■ WORK REQUEST
From the entries below, output the line with "The image size is (1568, 706)." and each following line up to and including the line with "Given: Expand the 保存类型 dropdown arrow", exactly as written.

====================

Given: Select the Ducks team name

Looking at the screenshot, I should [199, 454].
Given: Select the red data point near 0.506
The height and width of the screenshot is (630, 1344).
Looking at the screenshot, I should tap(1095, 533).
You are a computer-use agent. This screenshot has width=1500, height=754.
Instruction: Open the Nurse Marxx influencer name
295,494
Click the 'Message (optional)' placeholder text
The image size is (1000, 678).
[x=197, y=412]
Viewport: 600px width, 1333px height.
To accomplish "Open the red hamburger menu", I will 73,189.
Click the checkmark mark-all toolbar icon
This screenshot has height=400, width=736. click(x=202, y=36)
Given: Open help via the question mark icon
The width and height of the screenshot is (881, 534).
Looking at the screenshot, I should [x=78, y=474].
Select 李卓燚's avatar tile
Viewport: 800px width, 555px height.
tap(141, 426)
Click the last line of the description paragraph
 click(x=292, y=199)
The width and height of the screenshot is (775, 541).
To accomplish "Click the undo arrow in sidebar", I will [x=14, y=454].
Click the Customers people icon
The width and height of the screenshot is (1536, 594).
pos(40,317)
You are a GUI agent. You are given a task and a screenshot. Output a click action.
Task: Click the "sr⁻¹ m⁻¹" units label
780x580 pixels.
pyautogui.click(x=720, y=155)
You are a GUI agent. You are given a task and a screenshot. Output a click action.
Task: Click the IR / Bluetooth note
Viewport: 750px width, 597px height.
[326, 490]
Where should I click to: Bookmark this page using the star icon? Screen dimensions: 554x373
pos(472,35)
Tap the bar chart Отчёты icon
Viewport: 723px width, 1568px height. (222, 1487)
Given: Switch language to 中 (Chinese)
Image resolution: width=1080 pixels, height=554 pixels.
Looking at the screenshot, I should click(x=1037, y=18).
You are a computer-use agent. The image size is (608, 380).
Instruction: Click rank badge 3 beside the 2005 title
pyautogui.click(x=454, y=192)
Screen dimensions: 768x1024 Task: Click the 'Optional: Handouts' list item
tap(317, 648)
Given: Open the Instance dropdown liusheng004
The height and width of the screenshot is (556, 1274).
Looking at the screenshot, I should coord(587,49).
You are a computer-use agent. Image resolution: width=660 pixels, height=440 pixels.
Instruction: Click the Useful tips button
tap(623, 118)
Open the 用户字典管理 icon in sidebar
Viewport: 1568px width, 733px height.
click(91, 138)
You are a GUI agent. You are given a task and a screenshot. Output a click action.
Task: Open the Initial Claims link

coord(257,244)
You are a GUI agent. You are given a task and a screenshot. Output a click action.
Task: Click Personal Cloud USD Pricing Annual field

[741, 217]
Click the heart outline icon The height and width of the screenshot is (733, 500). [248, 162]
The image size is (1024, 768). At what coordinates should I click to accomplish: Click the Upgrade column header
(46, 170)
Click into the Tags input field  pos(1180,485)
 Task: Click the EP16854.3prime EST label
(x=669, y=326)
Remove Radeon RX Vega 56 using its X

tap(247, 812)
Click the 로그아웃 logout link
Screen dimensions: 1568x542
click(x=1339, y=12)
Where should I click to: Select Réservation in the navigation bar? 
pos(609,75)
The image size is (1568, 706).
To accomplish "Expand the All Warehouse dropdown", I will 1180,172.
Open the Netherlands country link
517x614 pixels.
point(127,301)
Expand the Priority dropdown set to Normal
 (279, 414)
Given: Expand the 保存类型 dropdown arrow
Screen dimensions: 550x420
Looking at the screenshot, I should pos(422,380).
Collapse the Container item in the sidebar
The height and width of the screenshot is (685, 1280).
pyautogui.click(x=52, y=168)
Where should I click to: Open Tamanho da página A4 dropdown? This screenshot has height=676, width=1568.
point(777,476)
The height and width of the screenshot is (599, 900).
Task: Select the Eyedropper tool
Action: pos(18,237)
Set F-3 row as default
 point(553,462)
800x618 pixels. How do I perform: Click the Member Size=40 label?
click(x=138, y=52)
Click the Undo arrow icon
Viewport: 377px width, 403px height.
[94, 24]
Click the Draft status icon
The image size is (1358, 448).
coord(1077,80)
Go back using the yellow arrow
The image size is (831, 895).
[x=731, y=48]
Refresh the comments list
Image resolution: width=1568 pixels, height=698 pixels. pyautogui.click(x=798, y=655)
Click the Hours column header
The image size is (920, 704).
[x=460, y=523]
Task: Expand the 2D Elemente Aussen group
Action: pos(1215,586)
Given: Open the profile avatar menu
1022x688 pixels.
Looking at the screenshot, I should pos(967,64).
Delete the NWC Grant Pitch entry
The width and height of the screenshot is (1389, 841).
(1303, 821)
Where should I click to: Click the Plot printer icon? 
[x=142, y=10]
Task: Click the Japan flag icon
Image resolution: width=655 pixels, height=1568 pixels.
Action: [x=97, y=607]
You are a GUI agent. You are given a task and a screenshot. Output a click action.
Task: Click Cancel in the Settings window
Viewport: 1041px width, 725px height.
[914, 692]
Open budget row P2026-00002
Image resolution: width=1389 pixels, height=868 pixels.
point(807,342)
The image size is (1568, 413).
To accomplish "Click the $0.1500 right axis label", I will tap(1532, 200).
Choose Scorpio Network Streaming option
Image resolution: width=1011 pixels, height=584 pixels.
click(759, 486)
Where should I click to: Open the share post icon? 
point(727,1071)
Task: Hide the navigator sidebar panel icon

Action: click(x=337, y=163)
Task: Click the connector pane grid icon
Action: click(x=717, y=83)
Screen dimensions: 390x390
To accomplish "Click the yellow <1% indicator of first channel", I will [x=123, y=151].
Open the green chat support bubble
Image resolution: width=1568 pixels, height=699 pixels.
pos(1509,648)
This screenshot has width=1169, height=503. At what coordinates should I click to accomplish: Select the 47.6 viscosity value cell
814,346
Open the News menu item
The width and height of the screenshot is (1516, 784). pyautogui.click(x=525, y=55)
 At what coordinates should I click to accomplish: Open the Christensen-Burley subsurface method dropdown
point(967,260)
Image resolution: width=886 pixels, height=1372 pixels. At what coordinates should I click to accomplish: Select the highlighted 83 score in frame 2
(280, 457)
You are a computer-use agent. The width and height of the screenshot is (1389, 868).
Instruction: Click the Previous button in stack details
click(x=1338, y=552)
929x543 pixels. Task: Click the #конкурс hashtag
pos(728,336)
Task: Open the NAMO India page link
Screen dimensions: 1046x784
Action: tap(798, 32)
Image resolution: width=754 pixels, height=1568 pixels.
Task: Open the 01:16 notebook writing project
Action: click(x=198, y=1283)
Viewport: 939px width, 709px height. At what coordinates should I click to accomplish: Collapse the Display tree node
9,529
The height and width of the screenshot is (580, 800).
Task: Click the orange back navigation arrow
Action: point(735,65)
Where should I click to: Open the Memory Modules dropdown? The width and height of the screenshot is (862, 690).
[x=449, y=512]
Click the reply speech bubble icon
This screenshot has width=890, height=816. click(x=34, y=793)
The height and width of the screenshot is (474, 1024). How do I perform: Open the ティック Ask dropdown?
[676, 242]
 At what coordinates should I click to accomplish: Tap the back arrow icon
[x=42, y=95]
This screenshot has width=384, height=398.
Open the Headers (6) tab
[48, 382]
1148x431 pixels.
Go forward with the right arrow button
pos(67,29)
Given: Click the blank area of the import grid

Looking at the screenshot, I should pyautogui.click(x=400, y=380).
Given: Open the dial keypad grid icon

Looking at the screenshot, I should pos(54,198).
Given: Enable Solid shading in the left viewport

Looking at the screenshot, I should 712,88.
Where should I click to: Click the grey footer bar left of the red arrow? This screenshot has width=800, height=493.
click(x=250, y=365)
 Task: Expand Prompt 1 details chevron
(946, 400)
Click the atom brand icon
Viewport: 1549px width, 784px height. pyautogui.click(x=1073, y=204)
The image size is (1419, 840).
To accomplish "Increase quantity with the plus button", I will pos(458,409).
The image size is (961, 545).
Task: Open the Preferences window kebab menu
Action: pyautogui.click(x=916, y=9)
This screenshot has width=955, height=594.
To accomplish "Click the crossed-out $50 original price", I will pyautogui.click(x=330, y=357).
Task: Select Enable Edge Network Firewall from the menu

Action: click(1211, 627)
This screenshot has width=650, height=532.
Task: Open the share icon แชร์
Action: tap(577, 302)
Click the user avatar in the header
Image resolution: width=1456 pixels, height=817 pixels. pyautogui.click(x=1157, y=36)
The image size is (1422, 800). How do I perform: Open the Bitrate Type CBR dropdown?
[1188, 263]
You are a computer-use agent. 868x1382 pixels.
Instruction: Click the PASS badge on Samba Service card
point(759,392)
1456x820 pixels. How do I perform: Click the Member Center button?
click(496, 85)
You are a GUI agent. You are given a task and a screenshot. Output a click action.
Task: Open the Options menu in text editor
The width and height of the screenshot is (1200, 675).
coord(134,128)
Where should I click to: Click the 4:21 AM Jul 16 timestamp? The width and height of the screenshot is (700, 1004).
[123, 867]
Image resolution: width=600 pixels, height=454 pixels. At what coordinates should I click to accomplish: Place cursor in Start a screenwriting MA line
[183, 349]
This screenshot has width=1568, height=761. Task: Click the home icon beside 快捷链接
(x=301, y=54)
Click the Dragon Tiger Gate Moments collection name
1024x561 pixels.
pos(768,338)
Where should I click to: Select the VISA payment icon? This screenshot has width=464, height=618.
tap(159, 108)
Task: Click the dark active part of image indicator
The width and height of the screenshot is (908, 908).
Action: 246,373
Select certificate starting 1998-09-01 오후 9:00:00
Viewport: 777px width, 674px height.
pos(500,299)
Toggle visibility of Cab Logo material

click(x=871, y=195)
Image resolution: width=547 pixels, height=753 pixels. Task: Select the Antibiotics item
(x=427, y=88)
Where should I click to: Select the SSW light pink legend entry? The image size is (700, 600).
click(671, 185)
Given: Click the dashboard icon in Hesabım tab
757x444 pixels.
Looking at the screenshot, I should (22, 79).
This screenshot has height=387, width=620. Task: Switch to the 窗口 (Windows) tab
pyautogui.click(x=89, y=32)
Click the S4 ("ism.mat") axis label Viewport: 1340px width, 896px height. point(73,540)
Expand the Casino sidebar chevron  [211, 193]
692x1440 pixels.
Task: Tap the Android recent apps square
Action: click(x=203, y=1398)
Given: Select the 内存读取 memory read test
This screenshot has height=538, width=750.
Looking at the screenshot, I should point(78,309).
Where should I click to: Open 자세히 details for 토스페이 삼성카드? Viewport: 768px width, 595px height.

====================

■ WRITTEN SOLUTION
The image size is (1568, 706).
To accomplish "Expand the All Warehouse dropdown", I will 1180,172.
Open the Netherlands country link
517x614 pixels.
point(127,301)
Expand the Priority dropdown set to Normal
 (279, 414)
Given: Expand the 保存类型 dropdown arrow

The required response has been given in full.